[Dataset entries]
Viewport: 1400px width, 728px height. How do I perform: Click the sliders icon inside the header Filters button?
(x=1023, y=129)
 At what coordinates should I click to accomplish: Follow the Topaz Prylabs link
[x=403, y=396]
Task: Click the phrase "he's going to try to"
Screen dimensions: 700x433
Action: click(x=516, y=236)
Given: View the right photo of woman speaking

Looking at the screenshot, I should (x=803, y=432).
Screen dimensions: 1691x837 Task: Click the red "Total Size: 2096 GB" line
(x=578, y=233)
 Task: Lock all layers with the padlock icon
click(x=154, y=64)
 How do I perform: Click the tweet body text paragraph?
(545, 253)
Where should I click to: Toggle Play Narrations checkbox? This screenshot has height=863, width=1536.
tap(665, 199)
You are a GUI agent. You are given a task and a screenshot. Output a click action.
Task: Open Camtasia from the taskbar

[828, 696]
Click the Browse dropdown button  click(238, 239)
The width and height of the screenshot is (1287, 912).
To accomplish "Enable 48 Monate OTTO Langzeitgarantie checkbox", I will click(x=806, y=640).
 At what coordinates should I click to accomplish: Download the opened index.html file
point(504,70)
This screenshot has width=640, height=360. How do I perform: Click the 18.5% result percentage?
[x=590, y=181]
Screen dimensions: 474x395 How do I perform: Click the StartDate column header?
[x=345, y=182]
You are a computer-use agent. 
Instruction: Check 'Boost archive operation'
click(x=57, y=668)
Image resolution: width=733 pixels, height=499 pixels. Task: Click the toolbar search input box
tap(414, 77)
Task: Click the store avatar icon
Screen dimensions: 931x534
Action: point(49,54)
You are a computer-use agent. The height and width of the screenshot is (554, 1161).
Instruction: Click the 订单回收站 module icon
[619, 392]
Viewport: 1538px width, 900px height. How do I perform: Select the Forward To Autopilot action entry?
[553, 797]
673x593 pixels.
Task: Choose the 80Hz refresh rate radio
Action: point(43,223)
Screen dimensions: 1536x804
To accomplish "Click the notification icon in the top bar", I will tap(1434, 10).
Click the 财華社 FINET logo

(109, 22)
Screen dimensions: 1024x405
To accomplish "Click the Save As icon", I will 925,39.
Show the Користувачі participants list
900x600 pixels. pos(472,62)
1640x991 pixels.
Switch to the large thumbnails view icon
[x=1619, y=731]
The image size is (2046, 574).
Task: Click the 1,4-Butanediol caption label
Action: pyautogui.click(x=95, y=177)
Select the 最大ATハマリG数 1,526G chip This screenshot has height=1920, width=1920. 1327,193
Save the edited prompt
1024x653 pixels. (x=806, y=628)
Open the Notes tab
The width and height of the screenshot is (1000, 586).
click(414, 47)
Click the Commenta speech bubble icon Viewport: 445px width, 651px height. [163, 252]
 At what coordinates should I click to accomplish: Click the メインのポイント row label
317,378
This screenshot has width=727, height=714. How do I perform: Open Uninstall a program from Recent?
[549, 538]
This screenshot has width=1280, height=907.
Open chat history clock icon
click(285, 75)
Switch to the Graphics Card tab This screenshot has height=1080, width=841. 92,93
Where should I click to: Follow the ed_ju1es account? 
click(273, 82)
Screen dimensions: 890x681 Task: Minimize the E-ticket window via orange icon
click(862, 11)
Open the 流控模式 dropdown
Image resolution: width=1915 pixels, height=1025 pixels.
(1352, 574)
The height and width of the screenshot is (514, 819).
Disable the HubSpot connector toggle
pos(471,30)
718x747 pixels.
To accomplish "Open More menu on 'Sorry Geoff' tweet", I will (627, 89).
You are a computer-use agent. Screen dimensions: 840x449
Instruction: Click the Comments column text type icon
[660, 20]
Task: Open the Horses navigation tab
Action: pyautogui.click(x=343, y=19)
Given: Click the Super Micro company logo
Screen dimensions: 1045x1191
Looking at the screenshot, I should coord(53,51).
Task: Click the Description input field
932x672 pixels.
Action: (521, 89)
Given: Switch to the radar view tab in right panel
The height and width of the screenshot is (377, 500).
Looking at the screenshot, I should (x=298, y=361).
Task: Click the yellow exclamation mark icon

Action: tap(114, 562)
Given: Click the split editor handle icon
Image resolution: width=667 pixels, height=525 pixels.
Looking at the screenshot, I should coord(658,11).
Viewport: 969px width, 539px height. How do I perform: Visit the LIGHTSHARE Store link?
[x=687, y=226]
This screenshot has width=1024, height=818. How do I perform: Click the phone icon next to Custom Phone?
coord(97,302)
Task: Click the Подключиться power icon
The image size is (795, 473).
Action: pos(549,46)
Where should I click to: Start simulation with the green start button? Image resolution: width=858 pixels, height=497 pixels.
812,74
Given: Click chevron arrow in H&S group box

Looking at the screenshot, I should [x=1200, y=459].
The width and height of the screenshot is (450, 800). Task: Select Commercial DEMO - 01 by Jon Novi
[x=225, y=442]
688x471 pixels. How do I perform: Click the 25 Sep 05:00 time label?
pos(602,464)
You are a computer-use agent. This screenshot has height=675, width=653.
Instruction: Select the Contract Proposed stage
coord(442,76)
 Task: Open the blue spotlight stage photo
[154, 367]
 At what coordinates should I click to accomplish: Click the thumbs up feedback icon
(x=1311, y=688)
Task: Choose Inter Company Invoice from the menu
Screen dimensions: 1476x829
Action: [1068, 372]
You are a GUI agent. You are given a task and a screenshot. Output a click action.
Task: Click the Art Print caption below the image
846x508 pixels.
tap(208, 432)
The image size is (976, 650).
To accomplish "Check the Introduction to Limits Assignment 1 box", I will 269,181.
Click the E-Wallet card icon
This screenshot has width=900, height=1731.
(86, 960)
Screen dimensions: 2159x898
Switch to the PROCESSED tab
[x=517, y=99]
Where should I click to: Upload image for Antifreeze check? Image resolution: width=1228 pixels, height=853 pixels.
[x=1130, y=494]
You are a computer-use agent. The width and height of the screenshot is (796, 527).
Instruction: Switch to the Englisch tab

-- ACTION ITEM --
Reproduce, word for word and in full, only the lines above that start at the line with "Open the 流控模式 dropdown" and run through the line with "Task: Choose Inter", both ends included.

-- RESULT FOR THIS TASK --
Open the 流控模式 dropdown
Image resolution: width=1915 pixels, height=1025 pixels.
(1352, 574)
The height and width of the screenshot is (514, 819).
Disable the HubSpot connector toggle
pos(471,30)
718x747 pixels.
To accomplish "Open More menu on 'Sorry Geoff' tweet", I will (627, 89).
You are a computer-use agent. Screen dimensions: 840x449
Instruction: Click the Comments column text type icon
[660, 20]
Task: Open the Horses navigation tab
Action: pyautogui.click(x=343, y=19)
Given: Click the Super Micro company logo
Screen dimensions: 1045x1191
Looking at the screenshot, I should coord(53,51).
Task: Click the Description input field
932x672 pixels.
Action: (521, 89)
Given: Switch to the radar view tab in right panel
The height and width of the screenshot is (377, 500).
Looking at the screenshot, I should (x=298, y=361).
Task: Click the yellow exclamation mark icon

Action: tap(114, 562)
Given: Click the split editor handle icon
Image resolution: width=667 pixels, height=525 pixels.
Looking at the screenshot, I should coord(658,11).
Viewport: 969px width, 539px height. How do I perform: Visit the LIGHTSHARE Store link?
[x=687, y=226]
This screenshot has width=1024, height=818. How do I perform: Click the phone icon next to Custom Phone?
coord(97,302)
Task: Click the Подключиться power icon
The image size is (795, 473).
Action: pos(549,46)
Where should I click to: Start simulation with the green start button? Image resolution: width=858 pixels, height=497 pixels.
812,74
Given: Click chevron arrow in H&S group box

Looking at the screenshot, I should [x=1200, y=459].
The width and height of the screenshot is (450, 800). Task: Select Commercial DEMO - 01 by Jon Novi
[x=225, y=442]
688x471 pixels. How do I perform: Click the 25 Sep 05:00 time label?
pos(602,464)
You are a computer-use agent. This screenshot has height=675, width=653.
Instruction: Select the Contract Proposed stage
coord(442,76)
 Task: Open the blue spotlight stage photo
[154, 367]
 At what coordinates should I click to accomplish: Click the thumbs up feedback icon
(x=1311, y=688)
Task: Choose Inter Company Invoice from the menu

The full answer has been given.